Together, the appraisals, which follow several other such warnings from officials in Washington and in the field, were much more pessimistic than the public picture being offered by the Bush administration before the elections scheduled for Iraq next month, the officials said.

Unfortunately, Jehl only paraphrases the cable, leading one (me, that is) to speculate that the Bush regime is purposely leaking the bad news this way to let the public down gradually, before more actual documents of the Iraq misadventure find their way—oh God, no!—into the public’s hands.

In any case, Jehl writes:

The officials described the station chief’s cable in particular as an unvarnished assessment of the difficulties ahead in Iraq. They said it warned that the security situation was likely to get worse, including more violence and sectarian clashes, unless there were marked improvements soon on the part of the Iraqi government, in terms of its ability to assert authority and to build the economy.

Time to set Mr. Peabody‘s Wayback Machine to February 27, 2003, days before the U.S. invasion of Iraq, for Mr. Wolfowitz’s testimony before the House Budget Committee. The Deputy Secretary of Defense said:

If I might digress for a moment, Mr. Chairman, from my prepared testimony, because there has been a good deal of comment—some of it quite outlandish—about what our postwar requirements might be in Iraq.
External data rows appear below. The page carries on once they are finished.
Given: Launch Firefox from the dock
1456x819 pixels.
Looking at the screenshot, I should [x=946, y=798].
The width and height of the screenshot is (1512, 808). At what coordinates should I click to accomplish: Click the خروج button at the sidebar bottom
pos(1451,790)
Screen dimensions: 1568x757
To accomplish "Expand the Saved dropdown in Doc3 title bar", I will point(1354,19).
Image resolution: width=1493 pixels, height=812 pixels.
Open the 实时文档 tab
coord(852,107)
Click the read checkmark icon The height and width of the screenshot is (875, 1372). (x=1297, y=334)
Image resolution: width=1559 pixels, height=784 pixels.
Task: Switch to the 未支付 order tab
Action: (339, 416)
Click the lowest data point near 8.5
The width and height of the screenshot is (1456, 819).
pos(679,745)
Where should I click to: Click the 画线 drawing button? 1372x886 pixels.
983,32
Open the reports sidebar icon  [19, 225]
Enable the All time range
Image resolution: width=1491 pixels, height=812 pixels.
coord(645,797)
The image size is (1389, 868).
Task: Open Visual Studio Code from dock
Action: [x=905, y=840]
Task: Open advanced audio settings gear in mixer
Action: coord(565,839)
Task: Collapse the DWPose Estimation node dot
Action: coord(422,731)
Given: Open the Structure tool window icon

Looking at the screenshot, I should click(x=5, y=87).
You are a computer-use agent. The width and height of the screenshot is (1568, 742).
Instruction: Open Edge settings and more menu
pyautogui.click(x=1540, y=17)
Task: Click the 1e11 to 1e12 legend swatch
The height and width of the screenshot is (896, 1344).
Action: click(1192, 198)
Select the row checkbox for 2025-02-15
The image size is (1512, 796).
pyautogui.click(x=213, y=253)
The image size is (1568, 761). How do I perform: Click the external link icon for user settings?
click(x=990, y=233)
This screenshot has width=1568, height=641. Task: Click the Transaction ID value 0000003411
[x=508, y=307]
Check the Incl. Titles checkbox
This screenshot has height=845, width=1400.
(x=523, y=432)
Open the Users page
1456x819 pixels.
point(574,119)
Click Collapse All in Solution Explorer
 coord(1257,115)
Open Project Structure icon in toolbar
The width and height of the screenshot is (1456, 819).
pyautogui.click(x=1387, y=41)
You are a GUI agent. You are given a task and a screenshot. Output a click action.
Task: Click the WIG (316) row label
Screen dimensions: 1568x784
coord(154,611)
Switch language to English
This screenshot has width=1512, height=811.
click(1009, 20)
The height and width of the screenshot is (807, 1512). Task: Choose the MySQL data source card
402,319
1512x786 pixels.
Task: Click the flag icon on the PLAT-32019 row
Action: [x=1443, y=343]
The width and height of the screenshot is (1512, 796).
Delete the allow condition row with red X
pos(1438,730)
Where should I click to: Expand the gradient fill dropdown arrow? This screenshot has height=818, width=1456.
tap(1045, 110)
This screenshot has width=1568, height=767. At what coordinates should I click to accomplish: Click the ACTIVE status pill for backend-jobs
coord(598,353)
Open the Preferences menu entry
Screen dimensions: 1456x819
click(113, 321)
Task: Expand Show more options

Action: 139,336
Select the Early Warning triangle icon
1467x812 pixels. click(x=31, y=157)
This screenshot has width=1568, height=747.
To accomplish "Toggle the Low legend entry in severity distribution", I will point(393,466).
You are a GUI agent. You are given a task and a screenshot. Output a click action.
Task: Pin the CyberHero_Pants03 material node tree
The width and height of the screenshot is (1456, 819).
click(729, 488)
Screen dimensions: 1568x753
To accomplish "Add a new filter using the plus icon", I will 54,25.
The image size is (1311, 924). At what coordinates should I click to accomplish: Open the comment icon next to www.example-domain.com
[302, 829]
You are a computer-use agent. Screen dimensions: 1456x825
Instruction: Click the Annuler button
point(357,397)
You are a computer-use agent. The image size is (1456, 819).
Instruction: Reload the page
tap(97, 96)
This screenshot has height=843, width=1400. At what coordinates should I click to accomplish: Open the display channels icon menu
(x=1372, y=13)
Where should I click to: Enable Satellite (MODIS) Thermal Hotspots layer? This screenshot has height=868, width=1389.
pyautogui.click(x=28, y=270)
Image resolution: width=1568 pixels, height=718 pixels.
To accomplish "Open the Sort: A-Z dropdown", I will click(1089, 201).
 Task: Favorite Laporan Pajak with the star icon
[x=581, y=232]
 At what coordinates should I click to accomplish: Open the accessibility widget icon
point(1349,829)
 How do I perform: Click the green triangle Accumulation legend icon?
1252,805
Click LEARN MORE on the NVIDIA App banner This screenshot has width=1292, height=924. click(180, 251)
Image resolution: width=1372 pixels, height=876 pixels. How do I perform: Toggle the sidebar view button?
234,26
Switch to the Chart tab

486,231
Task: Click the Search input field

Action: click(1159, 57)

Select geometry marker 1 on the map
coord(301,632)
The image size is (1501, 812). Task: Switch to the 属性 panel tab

That great Yankee catcher and occasional philosopher, Yogi Berra, once observed that it is dangerous to make predictions,especially about the future.

(If I might digress for a moment: I’m amused that anyone in the Bush regime, which often exhibits the signs of ‘roid rage, would make a baseball reference.)

Wolfowitz continued:

That piece of wise advice certainly applies to predictions about wars and their aftermath, and I am reluctant to try to predict anything about what the cost of a possible conflict in Iraq would be—what the possible cost of reconstructing and stabilizing that country afterwards might be.

But some of the higher-end predictions that we have been hearing recently, such as the notion that it will take several hundred thousand U.S. troops to provide stability in post-Saddam Iraq, are wildly off the mark.

Uh-huh. Keep talking.

First, it is hard to conceive that it would take more forces to provide stability in a post-Saddam Iraq than it would take to conduct the war itself and to secure the surrender of Saddam’s security forces and his army—hard to imagine.

Geez, you don’t even have to drag Wolfowitz by his hair from a Humvee to a prison cell or strip him and wedge him into a pyramid of naked people or punish him while he prays or have him simulate masturbation or threaten him with rape or throw him into a wall or smear shit on his back or scare him with a growling dog or put a dog collar on him or ride him around like a donkey or hook up wires to his nuts while making him stand on a box or make fun of his schmeckel while you grin for the camera. The guy just keeps talking:

Moreover, the Iraqis themselves can provide a good deal of whatever manpower is necessary. We are training free Iraqi forces to perform functions of that kind, including command of Iraqi units, once those units have been purged of their Baathist leadership.

Wolfowitz should have paid less attention to Yogi Berra and more attention to Monty Python—or Bernie Kerik, for that matter. But for Wolfowitz, it’s again with the Yogi Berra:

The fourth and most fundamental point is that we go back to Yogi Berra. We simply cannot predict. We have no idea whether weapons of mass terror will be used. We have no idea what kind of ethnic strife might appear in the future, although as I have noted, it has not been the history of Iraq’s past. We do not know what kind of damage Saddam Hussein will wreak on Iraq’s oil fields or its other infrastructure.

On the other side, we can’t be sure that the Iraqi people will welcome us as liberators, although based on what Iraqi-Americans told me in Detroit a week ago, many of them, most of them with families in Iraq, I am reasonably certain that they will greet us as liberators, and that will help us to keep requirements down.

In short, we don’t know what the requirements will be. But we can say with reasonable confidence that the notion of hundreds of thousands of American troops is way off the mark.